6. However, the difficulties arising from acceptance of such foreign laws are greater where their application is an outcome of international treaties to which Council of Europe member states are party, as the European Convention on Human Rights (ETS N°. 5) does not automatically take precedence over other international instruments or provisions of foreign law designated by an international treaty.

7. The Assembly is convinced that only a new protocol to the European Convention on Human Rights enshrining gender equality as a human right can ensure that remaining discrimination against women in civil law, both in the domestic legislation of Council of Europe member states and in private international law, is finally eliminated.

8. This solution – going further than the existing rules of non-discrimination enshrined in Article 14 of the European Convention on Human Rights and in Protocol No. 12 to the Convention – would have the advantage of ensuring legal certainty by expressly providing for the pre-eminence of the principle of gender equality over any provision deriving from, or applicable under, an international agreement or convention. This pre-eminence would, of course, still be subject to the need to make an actual assessment of the question of equality in the case at hand.

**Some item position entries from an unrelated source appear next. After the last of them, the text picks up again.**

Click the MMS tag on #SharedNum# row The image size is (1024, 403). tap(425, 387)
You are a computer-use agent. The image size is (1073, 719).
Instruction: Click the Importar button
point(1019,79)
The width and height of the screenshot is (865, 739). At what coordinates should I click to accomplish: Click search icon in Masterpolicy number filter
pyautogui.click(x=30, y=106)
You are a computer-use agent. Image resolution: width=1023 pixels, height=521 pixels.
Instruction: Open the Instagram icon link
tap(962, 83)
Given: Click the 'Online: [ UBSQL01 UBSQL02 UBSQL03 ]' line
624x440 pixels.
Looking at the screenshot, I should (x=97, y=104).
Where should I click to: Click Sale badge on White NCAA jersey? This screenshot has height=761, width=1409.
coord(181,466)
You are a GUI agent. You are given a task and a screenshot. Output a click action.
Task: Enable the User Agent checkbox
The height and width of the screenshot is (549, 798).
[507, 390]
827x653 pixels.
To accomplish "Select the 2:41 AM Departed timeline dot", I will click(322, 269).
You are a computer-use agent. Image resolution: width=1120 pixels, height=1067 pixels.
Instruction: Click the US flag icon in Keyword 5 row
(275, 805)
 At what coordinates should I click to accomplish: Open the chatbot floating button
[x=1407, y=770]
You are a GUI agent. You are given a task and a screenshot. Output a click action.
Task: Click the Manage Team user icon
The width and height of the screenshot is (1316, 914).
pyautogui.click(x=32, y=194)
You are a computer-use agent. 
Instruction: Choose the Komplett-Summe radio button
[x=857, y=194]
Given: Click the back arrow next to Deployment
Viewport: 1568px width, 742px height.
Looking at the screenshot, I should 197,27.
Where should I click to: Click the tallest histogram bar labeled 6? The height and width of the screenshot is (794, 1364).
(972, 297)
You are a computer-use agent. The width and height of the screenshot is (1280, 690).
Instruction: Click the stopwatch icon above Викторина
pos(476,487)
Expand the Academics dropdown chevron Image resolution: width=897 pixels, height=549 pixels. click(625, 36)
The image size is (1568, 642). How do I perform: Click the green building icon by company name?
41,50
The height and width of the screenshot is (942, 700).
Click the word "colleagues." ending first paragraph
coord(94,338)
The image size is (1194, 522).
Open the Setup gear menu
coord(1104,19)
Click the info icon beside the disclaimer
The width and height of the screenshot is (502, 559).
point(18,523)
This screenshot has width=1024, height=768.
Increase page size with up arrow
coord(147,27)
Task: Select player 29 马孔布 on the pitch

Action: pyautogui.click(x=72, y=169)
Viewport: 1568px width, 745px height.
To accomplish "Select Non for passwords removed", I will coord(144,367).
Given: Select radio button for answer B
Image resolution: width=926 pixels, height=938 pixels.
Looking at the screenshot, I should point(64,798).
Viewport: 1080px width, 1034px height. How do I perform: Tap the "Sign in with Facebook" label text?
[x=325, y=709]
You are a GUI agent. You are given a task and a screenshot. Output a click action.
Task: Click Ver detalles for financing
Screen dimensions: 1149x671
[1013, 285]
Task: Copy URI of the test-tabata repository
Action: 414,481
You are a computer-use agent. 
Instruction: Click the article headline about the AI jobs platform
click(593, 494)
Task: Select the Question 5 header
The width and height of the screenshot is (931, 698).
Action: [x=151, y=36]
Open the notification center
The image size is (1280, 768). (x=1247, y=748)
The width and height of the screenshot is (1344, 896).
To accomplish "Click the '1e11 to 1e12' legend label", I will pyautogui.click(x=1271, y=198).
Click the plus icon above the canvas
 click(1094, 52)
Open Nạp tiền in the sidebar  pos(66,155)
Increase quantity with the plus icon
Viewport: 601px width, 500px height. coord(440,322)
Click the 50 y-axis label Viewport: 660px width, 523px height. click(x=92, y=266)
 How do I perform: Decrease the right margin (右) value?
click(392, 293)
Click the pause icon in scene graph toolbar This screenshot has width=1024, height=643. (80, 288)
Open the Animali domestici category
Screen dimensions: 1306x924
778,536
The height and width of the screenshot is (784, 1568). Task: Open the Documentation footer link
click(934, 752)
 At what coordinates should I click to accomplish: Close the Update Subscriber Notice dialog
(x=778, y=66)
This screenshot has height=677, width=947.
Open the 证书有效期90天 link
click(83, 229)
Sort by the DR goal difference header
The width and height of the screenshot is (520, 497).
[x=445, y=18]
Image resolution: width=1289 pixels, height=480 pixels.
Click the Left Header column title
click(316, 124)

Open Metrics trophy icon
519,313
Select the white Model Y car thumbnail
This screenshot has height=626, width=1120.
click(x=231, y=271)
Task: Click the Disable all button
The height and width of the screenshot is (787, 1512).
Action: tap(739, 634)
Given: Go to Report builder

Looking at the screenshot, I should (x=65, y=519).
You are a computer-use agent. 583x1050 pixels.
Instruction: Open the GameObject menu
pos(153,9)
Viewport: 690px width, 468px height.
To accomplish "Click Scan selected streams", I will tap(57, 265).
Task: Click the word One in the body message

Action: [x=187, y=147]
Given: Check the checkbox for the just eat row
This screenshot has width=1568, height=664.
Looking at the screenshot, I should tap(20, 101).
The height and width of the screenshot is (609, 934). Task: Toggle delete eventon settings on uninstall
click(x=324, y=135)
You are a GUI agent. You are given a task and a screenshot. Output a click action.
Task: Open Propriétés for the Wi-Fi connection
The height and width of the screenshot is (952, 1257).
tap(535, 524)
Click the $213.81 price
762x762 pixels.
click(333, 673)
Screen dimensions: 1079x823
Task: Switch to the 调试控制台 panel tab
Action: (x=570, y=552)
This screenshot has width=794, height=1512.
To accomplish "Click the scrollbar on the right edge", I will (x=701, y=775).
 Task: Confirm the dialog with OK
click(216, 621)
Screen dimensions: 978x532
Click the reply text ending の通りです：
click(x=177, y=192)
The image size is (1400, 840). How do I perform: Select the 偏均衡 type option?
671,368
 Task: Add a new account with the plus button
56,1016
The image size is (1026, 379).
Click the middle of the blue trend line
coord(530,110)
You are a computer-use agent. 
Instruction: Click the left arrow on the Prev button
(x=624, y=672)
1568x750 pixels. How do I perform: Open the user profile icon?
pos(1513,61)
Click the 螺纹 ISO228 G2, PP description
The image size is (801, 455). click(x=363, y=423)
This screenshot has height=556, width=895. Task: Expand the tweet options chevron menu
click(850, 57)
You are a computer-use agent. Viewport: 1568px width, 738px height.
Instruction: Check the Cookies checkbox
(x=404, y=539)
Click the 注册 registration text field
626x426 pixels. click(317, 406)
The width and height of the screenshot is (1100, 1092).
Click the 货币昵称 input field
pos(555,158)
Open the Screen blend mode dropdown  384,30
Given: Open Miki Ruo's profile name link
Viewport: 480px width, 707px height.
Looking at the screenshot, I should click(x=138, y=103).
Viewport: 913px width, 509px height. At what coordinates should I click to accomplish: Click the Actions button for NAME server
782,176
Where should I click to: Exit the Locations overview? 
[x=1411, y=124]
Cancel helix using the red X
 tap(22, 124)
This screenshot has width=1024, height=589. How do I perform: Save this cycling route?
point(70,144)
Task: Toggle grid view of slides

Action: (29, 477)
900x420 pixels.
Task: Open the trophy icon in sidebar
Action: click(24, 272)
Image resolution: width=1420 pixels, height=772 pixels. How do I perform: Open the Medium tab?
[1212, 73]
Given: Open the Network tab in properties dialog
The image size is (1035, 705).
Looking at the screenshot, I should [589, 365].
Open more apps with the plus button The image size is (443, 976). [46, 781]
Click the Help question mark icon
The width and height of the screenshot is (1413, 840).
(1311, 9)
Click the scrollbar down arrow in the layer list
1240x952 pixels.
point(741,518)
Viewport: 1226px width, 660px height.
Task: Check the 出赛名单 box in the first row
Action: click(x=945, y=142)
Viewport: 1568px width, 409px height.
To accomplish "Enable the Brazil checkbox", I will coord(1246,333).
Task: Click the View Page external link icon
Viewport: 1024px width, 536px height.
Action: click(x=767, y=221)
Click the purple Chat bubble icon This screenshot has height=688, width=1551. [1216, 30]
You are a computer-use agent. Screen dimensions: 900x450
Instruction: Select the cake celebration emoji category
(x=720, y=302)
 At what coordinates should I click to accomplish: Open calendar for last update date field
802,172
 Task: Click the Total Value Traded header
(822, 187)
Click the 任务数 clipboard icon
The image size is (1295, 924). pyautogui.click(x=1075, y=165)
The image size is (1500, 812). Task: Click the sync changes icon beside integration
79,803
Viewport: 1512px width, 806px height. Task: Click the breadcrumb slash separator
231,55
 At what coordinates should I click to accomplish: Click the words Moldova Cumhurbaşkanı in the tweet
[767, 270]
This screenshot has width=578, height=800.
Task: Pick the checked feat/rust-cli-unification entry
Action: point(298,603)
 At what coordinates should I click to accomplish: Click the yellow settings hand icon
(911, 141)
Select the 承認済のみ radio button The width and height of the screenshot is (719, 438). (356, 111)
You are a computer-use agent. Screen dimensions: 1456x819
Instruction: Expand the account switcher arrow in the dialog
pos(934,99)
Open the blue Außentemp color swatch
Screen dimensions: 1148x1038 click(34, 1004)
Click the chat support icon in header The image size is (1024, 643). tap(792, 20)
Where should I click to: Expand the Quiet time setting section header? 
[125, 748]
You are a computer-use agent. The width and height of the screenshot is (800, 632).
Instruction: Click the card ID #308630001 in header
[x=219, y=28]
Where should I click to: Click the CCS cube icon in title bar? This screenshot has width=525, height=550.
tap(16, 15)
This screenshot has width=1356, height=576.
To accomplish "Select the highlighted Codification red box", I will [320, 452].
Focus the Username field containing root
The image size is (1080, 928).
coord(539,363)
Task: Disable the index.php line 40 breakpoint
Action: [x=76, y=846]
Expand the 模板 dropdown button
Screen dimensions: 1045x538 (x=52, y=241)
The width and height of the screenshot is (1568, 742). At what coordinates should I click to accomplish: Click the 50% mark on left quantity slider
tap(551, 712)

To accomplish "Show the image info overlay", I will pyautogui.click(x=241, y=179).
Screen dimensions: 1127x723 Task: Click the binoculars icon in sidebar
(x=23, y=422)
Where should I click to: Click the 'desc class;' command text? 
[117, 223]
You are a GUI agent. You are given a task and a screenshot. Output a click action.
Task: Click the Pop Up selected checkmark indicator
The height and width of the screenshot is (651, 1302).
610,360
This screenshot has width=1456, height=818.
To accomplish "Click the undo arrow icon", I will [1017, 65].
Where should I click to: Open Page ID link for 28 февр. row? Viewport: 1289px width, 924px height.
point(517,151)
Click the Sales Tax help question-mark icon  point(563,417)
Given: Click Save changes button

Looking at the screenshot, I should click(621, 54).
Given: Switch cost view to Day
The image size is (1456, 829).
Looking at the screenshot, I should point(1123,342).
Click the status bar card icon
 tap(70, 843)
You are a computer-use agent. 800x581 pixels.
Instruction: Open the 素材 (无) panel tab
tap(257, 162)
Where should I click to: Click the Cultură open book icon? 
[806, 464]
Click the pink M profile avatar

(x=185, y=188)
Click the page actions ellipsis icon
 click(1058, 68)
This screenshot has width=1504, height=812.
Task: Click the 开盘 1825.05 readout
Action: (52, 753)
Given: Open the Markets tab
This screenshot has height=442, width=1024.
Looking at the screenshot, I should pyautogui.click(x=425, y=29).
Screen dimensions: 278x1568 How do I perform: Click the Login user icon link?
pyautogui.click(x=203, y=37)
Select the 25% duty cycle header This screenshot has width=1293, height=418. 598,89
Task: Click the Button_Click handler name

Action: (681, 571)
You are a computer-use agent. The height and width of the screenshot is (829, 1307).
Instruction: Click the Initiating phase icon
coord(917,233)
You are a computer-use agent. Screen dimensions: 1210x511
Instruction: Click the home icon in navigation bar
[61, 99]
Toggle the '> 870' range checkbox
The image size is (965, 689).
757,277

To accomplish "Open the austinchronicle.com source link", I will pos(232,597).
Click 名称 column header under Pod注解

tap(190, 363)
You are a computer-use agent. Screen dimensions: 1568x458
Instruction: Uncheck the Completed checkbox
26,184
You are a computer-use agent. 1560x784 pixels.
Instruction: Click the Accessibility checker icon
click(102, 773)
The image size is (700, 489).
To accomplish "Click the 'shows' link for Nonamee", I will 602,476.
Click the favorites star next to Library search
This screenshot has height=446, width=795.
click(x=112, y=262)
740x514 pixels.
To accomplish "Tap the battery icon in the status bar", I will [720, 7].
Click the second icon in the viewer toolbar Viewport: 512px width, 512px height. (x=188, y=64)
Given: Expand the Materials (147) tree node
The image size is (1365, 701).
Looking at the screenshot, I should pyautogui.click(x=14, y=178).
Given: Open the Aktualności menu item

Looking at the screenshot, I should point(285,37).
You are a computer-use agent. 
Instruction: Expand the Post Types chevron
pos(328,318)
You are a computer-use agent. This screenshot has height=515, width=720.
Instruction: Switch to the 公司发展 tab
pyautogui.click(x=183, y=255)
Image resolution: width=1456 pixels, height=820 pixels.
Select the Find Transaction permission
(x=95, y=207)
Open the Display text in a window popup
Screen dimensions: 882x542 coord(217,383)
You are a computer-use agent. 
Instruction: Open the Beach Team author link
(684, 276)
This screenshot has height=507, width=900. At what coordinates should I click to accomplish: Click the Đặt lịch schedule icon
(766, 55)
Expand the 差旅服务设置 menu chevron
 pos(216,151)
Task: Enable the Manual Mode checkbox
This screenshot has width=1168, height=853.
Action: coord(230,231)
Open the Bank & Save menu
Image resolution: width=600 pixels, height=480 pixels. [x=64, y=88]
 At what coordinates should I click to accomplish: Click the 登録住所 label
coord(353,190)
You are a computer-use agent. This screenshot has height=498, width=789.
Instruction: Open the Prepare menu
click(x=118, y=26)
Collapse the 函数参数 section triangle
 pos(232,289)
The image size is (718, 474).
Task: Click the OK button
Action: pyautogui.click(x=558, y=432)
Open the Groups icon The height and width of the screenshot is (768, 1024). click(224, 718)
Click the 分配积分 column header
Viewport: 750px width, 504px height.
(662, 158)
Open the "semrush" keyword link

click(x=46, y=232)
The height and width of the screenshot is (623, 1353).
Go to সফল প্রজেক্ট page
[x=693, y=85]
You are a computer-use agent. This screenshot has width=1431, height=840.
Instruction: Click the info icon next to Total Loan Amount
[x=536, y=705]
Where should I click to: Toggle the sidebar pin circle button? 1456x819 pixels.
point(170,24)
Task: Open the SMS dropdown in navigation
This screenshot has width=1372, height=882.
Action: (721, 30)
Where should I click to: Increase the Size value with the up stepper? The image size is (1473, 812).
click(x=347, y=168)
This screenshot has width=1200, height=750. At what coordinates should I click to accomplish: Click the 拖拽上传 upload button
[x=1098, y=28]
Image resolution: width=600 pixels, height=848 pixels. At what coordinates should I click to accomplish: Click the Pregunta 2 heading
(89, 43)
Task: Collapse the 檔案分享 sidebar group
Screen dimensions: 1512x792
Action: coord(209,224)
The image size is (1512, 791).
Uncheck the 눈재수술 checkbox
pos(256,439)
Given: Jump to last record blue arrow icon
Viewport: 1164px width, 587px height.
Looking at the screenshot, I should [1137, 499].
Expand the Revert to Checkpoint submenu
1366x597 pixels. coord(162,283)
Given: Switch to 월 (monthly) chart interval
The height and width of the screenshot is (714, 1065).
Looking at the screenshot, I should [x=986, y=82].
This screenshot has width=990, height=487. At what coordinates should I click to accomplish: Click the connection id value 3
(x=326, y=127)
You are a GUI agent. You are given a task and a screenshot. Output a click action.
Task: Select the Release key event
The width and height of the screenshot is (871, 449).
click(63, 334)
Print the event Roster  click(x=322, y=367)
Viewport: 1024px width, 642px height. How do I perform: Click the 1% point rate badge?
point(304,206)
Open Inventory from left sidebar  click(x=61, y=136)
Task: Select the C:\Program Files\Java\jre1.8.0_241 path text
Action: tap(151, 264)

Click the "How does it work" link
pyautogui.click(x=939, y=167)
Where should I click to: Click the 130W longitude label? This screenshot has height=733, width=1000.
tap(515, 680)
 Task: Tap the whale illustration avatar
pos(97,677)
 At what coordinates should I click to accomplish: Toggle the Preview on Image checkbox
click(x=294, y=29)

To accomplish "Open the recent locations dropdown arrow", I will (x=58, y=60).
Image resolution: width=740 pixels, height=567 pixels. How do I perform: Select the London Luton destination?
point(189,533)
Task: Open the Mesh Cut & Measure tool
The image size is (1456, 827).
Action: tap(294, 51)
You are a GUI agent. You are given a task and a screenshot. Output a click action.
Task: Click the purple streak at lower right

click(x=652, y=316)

9. The Assembly thus recommends that the Committee of Ministers:

9.1. draw up a new protocol to the European Convention on Human Rights enshrining gender equality as a fundamental human right with pre-eminence over any provision deriving from, or applicable under, private international law agreements or conventions;

9.2. invite member states, in the meantime, to ensure that they protect gender equality in civil law by:

1. reviewing and, if necessary, amending their own domestic legislation, especially in family law (including women’s personal status, marriage and divorce law, and the rules governing the passing on of the mother’s surname to her children);
2. reviewing and, if necessary, renegotiating or rejecting any provisions in bilateral or multilateral treaties which could lead to the acceptance or application of discriminatory rules of foreign law, including provisions in foreign law validating polygamous marriages and repudiations.